> [Exercise directions] Could you resume the article about Lakin Correctional Facility's program for incarcerated mothers and their babies, carrying it on from its final sentence?

Since the expansion of Lakin Correctional Facility in Mason County, West Virginia, in 2006, 119 women have arrived pregnant. Of those women, 104 have given birth while serving time at the facility.
In 2005, Lori Nohe, the warden at Lakin at the time, decided there should be a way for new mothers at Lakin to bond with their children despite their incarceration.
“When we first pitched the idea for this unit, the public reaction was primarily negative,” said Nohe. “However, we believed that the babies born at Lakin still deserve to have a relationship with their mothers.”
According to Nohe, the developmental bond between incarcerated mothers and their infant children reduces the recidivism rate of the mother and allows for an attachment to be formed between them.
A report by the London Journal of Primary Care states that in the first 18 months, mothers and babies with loving and affectionate relationships have more success with attachment. This attachment has been shown to lead to children growing into more loving, independent and resilient adults.
Until 2015 when women at Lakin went into labor they were transported to Pleasant Valley Hospital. Denise Queen, the director of women’s services and pediatrics, oversaw a lot of those births.
Queen talks in the video below about how the hospital tried to facilitate the bond between a mother and child.
Lakin launched its Keeping Infant Development Successful (KIDS) Program in 2006. The program’s facilities hold up to five women who can live with their children inside the prison for up to 18 months. There is more room allotted for babies, just in case a mother delivers twins.
Ten years after the facility opened, 30 mothers have given birth to 31 babies while enrolled in the program. Only one woman who participated in the program has returned to prison.
Queen talks about the KIDS Program in the clip below.
According to a report by the Prison Policy Initiative, nationally, 80% of women in jail are mothers, and most are primary caregivers. In state prisons, more than 60% of women have children under the age of 18.
Nationwide, 4% of women in state prisons and 3% of those in federal prisons are pregnant at sentencing.
Because of a contract renegotiation with the hospital, since 2015, women at Lakin, in Mason County, go to Cabell Huntington Hospital in Huntington, West Virginia to deliver their babies, where they give birth unshackled, and are allowed family visitation. The hospital is an hour away from Lakin, in another county.
Though Queen no longer oversees the deliveries of babies born at Lakin, she remembers how difficult it was for mothers who had to go back to prison and could not stay with their babies.
Some women do not see their children for months and even years after delivery.
“It’s heart-wrenching when the mother is going back to the prison and the baby is at the hospital,” said Queen.
Those who are accepted into the KIDS Program return to Lakin with their children where they live 24 hours a day, caring for their child, while finishing their sentences.

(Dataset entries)
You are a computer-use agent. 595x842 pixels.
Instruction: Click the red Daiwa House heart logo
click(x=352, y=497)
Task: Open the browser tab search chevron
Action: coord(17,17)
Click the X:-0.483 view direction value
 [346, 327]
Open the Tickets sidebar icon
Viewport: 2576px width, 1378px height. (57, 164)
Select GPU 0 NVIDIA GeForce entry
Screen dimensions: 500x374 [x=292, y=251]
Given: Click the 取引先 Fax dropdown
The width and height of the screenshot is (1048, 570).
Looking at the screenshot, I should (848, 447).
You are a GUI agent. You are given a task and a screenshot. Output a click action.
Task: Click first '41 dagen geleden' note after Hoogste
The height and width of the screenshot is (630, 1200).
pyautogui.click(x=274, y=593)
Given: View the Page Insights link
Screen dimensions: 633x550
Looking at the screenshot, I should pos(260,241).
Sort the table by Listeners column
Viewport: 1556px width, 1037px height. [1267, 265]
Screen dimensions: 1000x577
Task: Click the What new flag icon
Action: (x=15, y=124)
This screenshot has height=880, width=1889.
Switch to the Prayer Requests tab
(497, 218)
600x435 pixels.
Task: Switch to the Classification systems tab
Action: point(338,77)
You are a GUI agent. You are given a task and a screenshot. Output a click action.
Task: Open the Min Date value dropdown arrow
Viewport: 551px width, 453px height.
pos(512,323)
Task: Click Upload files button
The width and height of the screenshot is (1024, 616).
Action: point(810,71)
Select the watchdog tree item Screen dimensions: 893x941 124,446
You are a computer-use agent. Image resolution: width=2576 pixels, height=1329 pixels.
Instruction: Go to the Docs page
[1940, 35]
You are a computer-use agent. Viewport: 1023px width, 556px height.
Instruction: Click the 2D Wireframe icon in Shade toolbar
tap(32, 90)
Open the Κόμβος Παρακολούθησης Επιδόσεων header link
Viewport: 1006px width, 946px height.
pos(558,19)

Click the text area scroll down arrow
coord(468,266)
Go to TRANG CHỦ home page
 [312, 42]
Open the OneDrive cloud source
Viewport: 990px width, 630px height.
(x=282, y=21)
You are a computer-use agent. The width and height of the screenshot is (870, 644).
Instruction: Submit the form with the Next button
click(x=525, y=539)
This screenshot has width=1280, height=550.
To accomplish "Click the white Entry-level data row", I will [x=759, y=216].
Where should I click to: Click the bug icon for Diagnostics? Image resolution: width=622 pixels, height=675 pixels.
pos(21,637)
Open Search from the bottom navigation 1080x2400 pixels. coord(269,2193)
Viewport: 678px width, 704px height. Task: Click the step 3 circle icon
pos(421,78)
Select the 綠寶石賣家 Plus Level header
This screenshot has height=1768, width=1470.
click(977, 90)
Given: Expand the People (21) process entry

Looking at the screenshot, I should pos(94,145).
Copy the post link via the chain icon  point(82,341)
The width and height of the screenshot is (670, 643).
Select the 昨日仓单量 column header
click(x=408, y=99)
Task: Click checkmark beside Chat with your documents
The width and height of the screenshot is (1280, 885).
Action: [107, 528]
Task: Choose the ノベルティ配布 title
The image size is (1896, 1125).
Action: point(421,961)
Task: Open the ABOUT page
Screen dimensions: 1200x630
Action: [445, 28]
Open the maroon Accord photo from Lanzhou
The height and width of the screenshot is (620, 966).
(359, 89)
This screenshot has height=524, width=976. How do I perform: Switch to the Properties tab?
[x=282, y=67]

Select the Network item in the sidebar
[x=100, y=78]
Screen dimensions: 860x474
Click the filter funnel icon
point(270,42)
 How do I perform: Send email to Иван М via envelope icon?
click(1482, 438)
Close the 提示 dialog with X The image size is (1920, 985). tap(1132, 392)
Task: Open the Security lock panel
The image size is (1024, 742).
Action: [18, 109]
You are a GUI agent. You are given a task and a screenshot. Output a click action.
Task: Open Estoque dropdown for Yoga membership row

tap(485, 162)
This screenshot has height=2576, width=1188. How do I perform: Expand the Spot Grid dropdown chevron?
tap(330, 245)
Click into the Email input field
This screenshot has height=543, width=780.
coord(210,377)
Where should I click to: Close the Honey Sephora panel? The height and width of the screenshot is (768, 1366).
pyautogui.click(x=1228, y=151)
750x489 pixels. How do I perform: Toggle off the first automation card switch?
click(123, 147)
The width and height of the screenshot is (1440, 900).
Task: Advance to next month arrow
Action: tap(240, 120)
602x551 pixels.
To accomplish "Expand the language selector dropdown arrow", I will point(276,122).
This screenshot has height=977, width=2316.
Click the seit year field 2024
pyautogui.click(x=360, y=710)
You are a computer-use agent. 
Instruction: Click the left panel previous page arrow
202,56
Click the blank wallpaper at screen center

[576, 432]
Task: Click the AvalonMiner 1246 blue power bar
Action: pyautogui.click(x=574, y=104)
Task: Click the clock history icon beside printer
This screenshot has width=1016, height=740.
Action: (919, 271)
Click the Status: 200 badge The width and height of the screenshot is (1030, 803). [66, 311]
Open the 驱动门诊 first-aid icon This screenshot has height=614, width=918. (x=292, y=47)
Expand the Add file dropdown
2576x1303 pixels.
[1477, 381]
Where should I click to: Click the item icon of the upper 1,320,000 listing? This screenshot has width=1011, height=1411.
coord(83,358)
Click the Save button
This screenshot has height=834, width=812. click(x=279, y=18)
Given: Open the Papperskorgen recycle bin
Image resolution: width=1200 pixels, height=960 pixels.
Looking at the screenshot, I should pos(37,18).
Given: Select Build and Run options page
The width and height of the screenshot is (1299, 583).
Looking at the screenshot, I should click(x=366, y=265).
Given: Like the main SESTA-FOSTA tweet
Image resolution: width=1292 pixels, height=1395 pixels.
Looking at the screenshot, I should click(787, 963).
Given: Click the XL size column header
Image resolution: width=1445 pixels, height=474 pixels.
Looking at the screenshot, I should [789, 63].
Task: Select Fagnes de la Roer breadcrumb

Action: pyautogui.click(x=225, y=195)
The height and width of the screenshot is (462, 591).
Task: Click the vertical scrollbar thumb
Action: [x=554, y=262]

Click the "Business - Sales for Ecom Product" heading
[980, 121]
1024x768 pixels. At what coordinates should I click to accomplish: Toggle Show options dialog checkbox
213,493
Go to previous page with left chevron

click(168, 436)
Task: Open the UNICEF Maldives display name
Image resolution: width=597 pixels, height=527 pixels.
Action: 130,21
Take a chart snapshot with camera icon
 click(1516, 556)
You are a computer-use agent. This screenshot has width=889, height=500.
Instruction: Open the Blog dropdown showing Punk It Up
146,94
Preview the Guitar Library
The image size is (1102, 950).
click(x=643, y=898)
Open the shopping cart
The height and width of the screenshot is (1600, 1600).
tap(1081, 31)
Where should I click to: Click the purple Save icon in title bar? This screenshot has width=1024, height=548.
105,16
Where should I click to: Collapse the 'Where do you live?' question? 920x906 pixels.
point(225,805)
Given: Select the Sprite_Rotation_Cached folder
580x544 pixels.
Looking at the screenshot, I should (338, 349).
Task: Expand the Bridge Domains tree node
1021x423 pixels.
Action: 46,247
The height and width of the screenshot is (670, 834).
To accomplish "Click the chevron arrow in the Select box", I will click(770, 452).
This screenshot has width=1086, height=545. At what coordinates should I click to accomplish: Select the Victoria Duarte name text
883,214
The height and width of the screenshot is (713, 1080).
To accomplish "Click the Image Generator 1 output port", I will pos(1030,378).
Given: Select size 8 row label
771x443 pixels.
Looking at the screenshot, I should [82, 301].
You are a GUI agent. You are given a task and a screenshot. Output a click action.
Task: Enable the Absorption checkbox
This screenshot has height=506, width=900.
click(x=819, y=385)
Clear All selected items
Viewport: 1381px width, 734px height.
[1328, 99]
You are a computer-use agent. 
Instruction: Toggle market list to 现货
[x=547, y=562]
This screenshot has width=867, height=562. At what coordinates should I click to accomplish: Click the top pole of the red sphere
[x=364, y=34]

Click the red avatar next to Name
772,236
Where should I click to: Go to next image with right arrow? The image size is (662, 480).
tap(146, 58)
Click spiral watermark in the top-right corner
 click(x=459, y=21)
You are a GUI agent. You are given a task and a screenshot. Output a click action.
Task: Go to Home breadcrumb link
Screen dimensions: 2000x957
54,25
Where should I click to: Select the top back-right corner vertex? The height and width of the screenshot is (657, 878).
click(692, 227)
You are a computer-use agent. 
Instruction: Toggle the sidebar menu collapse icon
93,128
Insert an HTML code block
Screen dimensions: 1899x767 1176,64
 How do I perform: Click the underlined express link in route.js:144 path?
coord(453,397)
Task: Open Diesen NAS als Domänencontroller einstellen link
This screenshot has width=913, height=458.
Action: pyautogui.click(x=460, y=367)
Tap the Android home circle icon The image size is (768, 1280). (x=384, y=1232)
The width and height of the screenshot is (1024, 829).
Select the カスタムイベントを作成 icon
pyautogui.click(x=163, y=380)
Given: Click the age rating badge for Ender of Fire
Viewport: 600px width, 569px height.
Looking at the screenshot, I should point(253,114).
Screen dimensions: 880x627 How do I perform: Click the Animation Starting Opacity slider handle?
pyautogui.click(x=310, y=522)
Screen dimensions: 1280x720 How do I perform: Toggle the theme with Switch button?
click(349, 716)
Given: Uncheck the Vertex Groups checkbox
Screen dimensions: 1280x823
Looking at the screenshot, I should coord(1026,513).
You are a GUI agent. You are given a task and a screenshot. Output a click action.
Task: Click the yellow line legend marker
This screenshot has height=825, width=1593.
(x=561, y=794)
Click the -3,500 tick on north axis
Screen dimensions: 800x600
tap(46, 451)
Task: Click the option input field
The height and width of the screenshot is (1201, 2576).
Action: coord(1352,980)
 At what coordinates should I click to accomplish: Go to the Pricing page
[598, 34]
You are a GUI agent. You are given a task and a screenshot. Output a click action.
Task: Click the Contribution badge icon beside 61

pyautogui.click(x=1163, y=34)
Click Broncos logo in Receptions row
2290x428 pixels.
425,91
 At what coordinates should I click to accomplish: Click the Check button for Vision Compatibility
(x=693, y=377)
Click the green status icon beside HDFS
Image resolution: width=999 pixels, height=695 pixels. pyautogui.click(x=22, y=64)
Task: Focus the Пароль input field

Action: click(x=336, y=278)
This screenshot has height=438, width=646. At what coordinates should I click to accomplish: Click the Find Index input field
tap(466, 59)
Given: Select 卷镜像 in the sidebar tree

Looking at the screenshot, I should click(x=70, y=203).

> [Final answer]
Prior to their acceptance, women must be assessed by Child Protective Services (CPS) and cleared of any history of abuse and/or neglect.
Early Head Start provides collaborative services for infants and mothers, beginning when the mothers are pregnant. They work in collaboration with the KIDS Program at Lakin to educate mothers about good parenting skills and how children should be nurtured.
While enrolled in the program, mothers must attend parental training and parent/child activities.
At the time of its development in 2005, there were only five other states with state and federal facilities offering programs similar to KIDS. Now, there are 10 states offering housing and care programs to inmate mothers.
According to J.D. Sallaz, the superintendent at Lakin Correctional Facility, the KIDS Program has had constant enrollment in 2019. In November, two women and their babies were living in the unit.
To be eligible for the program, mothers must be pregnant prior to arriving at Lakin and deliver their children while incarcerated there. They must also be physically and mentally capable of caring for a child and be eligible for parole or discharge by the time the child reaches 18 months of age.
Nohe, the former warden, said, “It is Lakin’s belief that the opportunity to live in a safe, secure and nurturing atmosphere while learning parenting skills has not only created a new beginning for the mothers, but has also acted as a springboard toward greater opportunities and development for the children.”
The KIDS Program is funded solely through grants provided by Early Head Start and small monetary donations. Clothes, toys, diapers and other supplies are all donated or purchased with donated funds.
Costs for the infants’ food are provided by Women Infant and Children services (WIC), and all of the babies’ medical costs are covered through Medicaid, making the current cost per baby approximately $20 per day.